▶ **PROBLEM TO WORK ON**: The required output is the lines below from the line containing "You are a computer-use agent." to the line containing "Instruction: Switch to the 载荷-位移 tab", inclusive, retyped exactly. No other lines belong in it.

▶ **TASK INPUT**:
=== Section Start ===

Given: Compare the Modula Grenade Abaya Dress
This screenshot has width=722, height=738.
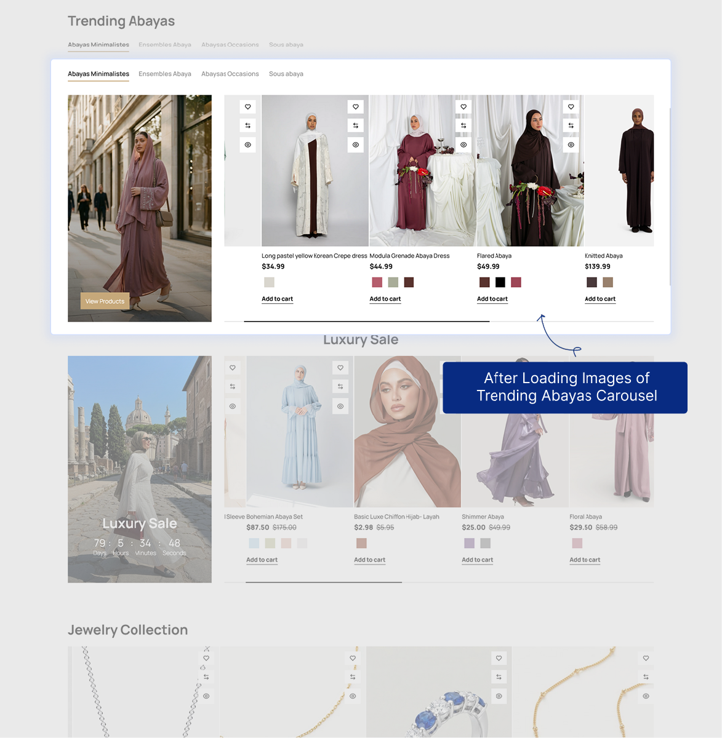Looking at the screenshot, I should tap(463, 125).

=== Section End ===
=== Section Start ===

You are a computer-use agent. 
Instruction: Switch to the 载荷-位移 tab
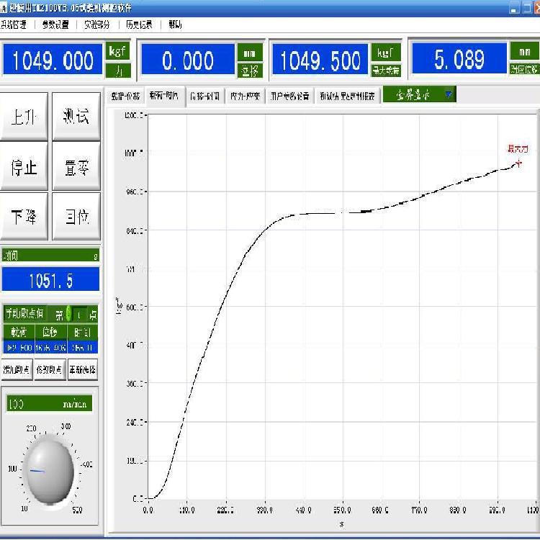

=== Section End ===

▶ **TASK OUTPUT**:
You are a computer-use agent. 
Instruction: Switch to the 载荷-位移 tab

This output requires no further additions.